The lights went down. The opening act, a tanktopped white guy rockin’ a backwards cap, took the stage. He was a one-band band; a date rapist Jon Brion, “makin’ it all live in front of you, with pedals.” He asked the crowd, “This is southern California. Who likes Sublime?” The crowd went fucking nuts. “OK…who wants to hear ‘Date Rape’?” The crowd went fucking nutser. I had to take a break.

I went outside for a smoke and encountered a woman whose look could only be described as “Pre-9/11 Christina Aguilera.” Lightly curled, waist length, bleach blonde hair, jeans tight enough to give her a yeast infection, she held court in front of a gaggle of bros. She name-dropped Tom Green, explaining that he was supposed to open the show but couldn’t. One of her pals replied, “I would have rather had Tom Green.” I silently concurred. She cooed, “This is soooo random! It’s like a reunion! And now I’m a porn star! If you ever need anything, Limp Bizkit, hit me up. I toured with ‘em last summer.” After promising to hook the bros up, she took her leave.

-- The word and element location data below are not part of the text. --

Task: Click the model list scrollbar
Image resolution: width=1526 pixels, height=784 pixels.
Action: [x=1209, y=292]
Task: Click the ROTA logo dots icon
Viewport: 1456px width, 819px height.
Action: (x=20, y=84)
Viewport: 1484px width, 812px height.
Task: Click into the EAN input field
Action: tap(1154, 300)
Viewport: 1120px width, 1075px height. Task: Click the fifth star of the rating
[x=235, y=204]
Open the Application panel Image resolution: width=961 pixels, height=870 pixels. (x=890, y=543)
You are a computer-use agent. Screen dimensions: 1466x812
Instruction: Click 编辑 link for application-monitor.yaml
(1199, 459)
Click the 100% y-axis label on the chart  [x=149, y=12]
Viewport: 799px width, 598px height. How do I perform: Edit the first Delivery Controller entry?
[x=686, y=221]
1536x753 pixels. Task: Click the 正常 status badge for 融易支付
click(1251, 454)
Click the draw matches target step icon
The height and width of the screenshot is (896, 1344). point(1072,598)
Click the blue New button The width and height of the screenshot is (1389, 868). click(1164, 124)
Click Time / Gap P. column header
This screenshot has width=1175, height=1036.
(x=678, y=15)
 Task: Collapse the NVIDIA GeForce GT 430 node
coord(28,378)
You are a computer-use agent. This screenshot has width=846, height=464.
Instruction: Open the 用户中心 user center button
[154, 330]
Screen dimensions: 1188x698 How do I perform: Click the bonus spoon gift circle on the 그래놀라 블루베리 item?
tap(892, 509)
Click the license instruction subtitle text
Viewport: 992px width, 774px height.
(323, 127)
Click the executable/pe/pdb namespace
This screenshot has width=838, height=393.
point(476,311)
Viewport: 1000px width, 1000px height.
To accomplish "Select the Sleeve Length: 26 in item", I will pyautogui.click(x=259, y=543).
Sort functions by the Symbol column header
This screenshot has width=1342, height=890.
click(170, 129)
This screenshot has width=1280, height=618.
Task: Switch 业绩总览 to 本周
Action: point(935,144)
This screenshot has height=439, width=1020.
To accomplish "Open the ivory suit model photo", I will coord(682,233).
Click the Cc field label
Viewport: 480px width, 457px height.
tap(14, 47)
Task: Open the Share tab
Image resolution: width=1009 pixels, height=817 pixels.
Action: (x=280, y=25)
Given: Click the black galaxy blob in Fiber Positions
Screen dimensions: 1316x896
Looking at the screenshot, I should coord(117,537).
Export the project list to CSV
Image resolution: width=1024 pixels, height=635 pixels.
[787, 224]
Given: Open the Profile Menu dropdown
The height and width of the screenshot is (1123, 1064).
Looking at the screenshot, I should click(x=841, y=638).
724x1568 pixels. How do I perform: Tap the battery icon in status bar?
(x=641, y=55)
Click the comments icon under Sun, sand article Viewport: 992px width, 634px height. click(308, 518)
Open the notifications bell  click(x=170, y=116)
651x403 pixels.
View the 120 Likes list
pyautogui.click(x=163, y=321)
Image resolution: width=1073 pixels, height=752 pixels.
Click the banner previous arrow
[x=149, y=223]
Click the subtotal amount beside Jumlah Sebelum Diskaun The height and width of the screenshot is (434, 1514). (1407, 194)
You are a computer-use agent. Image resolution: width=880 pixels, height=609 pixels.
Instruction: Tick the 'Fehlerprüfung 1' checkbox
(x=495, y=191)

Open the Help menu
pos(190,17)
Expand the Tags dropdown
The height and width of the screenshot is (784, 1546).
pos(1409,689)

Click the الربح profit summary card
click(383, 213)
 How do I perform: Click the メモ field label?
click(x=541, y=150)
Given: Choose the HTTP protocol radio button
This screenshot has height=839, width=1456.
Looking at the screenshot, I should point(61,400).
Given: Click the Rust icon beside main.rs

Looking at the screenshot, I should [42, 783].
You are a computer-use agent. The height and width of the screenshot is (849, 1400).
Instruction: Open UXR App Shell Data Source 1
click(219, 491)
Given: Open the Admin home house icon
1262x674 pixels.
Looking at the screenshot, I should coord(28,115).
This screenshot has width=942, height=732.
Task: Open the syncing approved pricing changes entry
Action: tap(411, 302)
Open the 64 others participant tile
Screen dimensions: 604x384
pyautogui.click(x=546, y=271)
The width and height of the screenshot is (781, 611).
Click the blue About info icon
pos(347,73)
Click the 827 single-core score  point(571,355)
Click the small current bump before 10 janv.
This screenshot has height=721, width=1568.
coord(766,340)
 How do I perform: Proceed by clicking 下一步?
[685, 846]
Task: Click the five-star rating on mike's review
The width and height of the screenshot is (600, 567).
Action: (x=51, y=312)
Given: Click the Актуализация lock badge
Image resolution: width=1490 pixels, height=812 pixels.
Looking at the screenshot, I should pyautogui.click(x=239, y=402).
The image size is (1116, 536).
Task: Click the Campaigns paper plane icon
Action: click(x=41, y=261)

One bro turned to the other and said, “She’s gonna snort some blow, go inside, and forget about us. I’ll text her. What’s the worst that could happen, she never talks to me again?” I silently concurred.

The Bizkit finally took the stage. Their adoring public screamed in ecstasy. Before they even played a note, the smell of weed filled the room. It never dissipated.

Kicking out hit after hit, informing the crowd that “David Arquette [was] up in this motherfucker,”  accompanied onstage by Corey Feldman (who fucking MOONWALKED with the band during their cover of “Billie Jean” whilst dressed as Wacko Jacko himself), it was as if the past decade had never happened. The band, and their fans, were in their element. It was no longer a House of Blues. It was a home.